Boom. That was the instant everything had changed completely. She woke up six weeks later, on the far side of a chasm. All the unself-conscious abandon and lust and hero worship were knocked into a pile back there with those six days.

Her limber, athletic animal self was gone. She wondered if she would ever walk right, whether her hearing would ever fully return. Whenever she moved to test for pain, she always found it. The notion of sexual attraction was as far from her mind as it could be. She thought about the discomfort of breathing with so many broken ribs, of regaining the full extension of her limbs.

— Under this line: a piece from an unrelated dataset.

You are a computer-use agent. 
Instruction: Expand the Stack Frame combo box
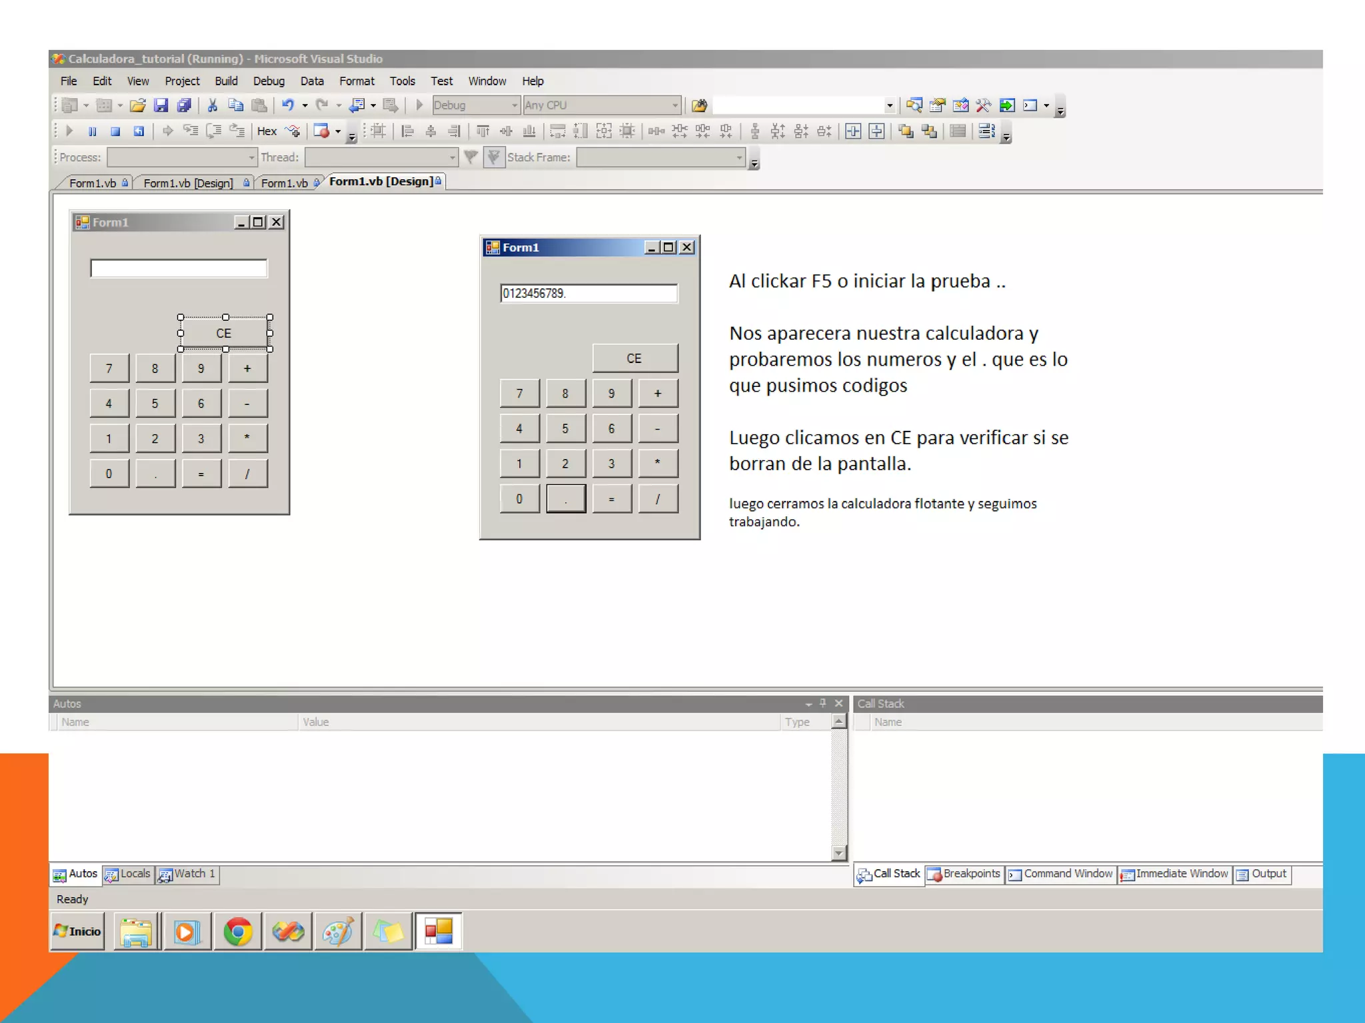738,157
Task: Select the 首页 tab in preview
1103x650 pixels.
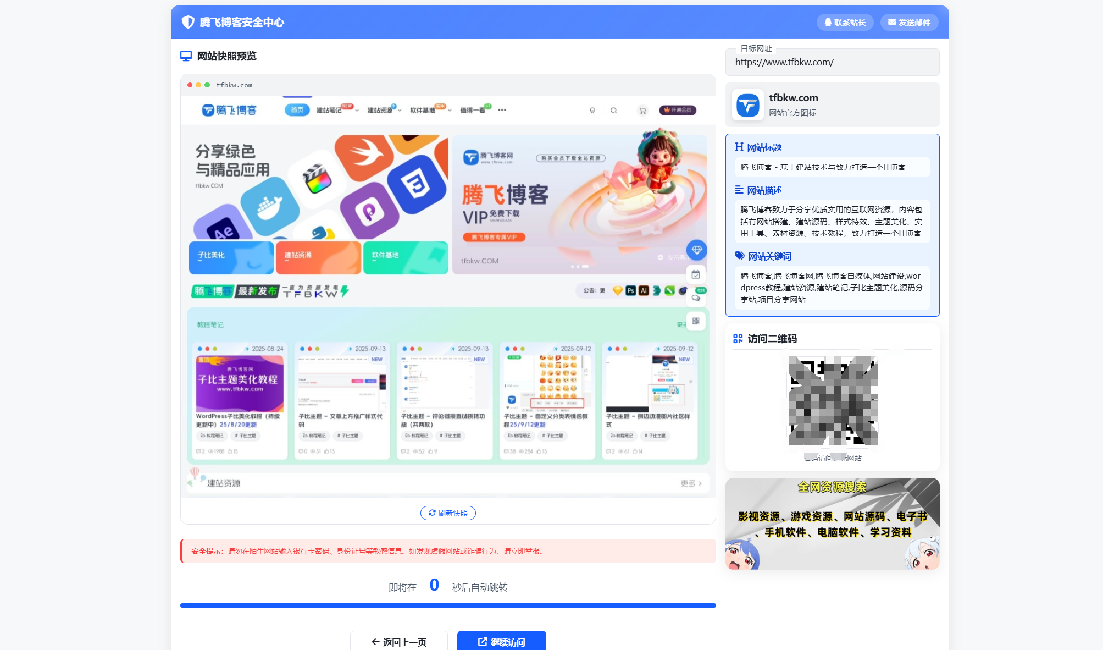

She had told Dick she remembered everything that happened between them. She knew that to him it meant she remembered and didn’t regret any of it. What she felt was probably worse. She mourned those times, yet hadn’t found a path back to the way she felt the first week with him.

One of the things that had made the relationship happen was her confidence that it would be temporary, a few days of madness that would end with the death of one or both of them. Two days ago Dick had felt hurt when she called it a fling, so she promised she wouldn’t.

But keeping her promise was hard. She didn’t know what would happen now. She didn’t know what could. As the days went on, she had been wanting time to stop so she could catch up with her lost forty-two days. But every day Dick did more to help her and protect her and support her while she recovered. She felt as though she were running up a debt to him.

She knew she should be leaving him right now and taking a plane to Florida to be with her mother. But the things that made her want to leave were the same things that made her want to stay. He was a better person than she had thought. He cared about her. At the moment she didn’t have anything to offer him in return. She knew much more about him now, and felt closer to him, but it was all so different and so inferior to the way they had started.